(Records for finding displayed items)
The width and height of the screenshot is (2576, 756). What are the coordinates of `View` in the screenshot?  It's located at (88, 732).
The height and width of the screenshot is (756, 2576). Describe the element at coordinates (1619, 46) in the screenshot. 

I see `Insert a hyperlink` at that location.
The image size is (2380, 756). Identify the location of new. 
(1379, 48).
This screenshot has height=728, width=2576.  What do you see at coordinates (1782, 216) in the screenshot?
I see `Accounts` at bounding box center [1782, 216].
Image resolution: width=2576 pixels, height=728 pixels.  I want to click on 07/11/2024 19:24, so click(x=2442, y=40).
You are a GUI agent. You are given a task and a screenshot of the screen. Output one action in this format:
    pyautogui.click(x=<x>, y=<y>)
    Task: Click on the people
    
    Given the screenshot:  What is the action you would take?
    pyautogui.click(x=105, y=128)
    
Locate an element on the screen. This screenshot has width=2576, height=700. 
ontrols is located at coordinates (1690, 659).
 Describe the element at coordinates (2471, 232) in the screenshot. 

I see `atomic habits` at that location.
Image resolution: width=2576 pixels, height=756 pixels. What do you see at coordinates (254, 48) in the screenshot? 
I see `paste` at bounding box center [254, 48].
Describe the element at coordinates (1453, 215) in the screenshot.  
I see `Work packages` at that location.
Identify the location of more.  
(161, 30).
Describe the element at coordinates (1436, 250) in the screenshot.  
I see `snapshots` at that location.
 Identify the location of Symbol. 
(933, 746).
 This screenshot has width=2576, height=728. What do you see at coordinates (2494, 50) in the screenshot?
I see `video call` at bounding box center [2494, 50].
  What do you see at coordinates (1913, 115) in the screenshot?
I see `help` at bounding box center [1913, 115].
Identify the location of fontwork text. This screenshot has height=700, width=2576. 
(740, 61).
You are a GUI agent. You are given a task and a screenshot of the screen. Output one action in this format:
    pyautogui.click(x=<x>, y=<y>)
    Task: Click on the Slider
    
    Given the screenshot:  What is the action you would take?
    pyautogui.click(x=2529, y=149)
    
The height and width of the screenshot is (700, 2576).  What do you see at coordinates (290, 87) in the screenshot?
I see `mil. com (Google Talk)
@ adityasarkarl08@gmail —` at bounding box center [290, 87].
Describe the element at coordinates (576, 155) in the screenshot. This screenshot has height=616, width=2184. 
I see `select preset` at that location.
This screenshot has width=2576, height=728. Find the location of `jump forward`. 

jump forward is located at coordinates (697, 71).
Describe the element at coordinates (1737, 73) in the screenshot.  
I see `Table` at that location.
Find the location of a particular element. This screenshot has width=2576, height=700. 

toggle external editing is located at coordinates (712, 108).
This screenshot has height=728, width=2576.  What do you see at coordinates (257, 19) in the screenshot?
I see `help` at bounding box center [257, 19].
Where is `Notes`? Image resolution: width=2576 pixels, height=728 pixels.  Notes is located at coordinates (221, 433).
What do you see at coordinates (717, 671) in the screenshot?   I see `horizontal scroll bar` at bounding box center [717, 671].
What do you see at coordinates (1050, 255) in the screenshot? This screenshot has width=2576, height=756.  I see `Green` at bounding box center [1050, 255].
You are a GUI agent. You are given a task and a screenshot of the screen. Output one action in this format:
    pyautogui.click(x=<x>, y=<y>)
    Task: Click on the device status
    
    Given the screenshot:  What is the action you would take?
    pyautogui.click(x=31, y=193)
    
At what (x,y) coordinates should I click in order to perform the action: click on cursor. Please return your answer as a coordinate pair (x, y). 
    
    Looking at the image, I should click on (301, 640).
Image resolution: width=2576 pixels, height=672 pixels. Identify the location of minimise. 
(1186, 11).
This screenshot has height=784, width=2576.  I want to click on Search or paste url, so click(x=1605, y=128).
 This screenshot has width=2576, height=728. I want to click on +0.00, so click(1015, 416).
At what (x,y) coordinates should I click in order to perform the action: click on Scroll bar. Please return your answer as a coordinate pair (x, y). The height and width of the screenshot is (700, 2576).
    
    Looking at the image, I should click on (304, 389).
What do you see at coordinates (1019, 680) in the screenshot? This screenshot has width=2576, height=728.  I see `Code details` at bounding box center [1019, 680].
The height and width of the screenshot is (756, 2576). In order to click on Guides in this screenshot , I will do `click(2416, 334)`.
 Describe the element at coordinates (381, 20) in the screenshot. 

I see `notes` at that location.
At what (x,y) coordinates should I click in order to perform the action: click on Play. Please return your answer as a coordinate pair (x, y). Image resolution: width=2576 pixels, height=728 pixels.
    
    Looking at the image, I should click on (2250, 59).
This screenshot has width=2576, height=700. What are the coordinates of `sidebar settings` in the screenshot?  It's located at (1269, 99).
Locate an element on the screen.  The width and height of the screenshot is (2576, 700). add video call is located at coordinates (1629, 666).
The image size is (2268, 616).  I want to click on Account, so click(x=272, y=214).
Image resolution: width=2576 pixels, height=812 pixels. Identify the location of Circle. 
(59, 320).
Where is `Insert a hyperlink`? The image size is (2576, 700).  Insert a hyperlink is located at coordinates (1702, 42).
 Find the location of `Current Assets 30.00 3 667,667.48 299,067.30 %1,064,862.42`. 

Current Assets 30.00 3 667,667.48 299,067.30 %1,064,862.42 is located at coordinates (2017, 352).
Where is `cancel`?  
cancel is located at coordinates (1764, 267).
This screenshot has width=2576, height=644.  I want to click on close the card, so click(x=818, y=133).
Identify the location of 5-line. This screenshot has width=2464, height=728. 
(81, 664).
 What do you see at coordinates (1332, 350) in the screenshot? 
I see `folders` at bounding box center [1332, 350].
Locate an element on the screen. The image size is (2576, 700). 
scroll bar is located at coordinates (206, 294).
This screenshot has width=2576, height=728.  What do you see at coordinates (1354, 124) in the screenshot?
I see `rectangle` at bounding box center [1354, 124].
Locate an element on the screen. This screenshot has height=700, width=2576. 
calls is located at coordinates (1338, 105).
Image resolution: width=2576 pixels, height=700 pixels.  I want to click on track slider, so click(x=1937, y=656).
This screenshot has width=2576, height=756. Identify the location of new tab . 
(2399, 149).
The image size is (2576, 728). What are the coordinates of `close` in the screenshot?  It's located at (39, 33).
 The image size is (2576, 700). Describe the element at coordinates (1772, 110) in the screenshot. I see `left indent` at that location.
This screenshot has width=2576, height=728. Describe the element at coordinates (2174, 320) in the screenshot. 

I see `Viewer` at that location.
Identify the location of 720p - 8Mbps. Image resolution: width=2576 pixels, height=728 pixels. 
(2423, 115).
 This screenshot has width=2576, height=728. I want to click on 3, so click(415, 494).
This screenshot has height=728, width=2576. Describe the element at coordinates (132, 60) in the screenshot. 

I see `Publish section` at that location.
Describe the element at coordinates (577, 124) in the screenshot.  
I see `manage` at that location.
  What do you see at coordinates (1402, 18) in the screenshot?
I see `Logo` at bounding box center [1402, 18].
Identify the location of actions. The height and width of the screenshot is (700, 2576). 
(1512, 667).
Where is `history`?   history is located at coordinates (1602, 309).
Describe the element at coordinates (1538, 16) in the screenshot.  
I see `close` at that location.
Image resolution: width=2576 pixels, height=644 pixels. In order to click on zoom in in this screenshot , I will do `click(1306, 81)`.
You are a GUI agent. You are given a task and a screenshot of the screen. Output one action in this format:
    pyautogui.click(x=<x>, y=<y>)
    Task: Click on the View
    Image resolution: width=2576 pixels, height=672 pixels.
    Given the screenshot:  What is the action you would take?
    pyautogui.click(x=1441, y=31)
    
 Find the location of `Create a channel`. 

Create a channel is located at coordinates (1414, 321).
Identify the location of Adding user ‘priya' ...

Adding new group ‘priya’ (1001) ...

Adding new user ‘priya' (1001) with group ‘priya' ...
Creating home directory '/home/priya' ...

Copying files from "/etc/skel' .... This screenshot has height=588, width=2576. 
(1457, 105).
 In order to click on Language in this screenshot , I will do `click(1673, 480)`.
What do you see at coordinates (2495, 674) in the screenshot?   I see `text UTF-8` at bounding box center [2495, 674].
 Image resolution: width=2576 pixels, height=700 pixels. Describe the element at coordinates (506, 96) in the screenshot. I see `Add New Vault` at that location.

What is needed
Recast the records from the line with "This screenshot has width=2576, height=700. What" up to and including the line with "(2399, 149)." as a Markdown table, leaving out blank lines. Use the columns Row and Line.

Answer for the task
| Row | Line |
|---|---|
| 1 | This screenshot has width=2576, height=700. What are the coordinates of `sidebar settings` in the screenshot?  It's located at (1269, 99). |
| 2 | Locate an element on the screen.  The width and height of the screenshot is (2576, 700). add video call is located at coordinates (1629, 666). |
| 3 | The image size is (2268, 616).  I want to click on Account, so click(x=272, y=214). |
| 4 | Image resolution: width=2576 pixels, height=812 pixels. Identify the location of Circle.  |
| 5 | (59, 320). |
| 6 | Where is `Insert a hyperlink`? The image size is (2576, 700).  Insert a hyperlink is located at coordinates (1702, 42). |
| 7 |  Find the location of `Current Assets 30.00 3 667,667.48 299,067.30 %1,064,862.42`.  |
| 8 | Current Assets 30.00 3 667,667.48 299,067.30 %1,064,862.42 is located at coordinates (2017, 352). |
| 9 | Where is `cancel`?   |
| 10 | cancel is located at coordinates (1764, 267). |
| 11 | This screenshot has width=2576, height=644.  I want to click on close the card, so click(x=818, y=133). |
| 12 | Identify the location of 5-line. This screenshot has width=2464, height=728.  |
| 13 | (81, 664). |
| 14 |  What do you see at coordinates (1332, 350) in the screenshot?  |
| 15 | I see `folders` at bounding box center [1332, 350]. |
| 16 | Locate an element on the screen. The image size is (2576, 700).  |
| 17 | scroll bar is located at coordinates (206, 294). |
| 18 | This screenshot has width=2576, height=728.  What do you see at coordinates (1354, 124) in the screenshot? |
| 19 | I see `rectangle` at bounding box center [1354, 124]. |
| 20 | Locate an element on the screen. This screenshot has height=700, width=2576.  |
| 21 | calls is located at coordinates (1338, 105). |
| 22 | Image resolution: width=2576 pixels, height=700 pixels.  I want to click on track slider, so click(x=1937, y=656). |
| 23 | This screenshot has width=2576, height=756. Identify the location of new tab .  |
| 24 | (2399, 149). |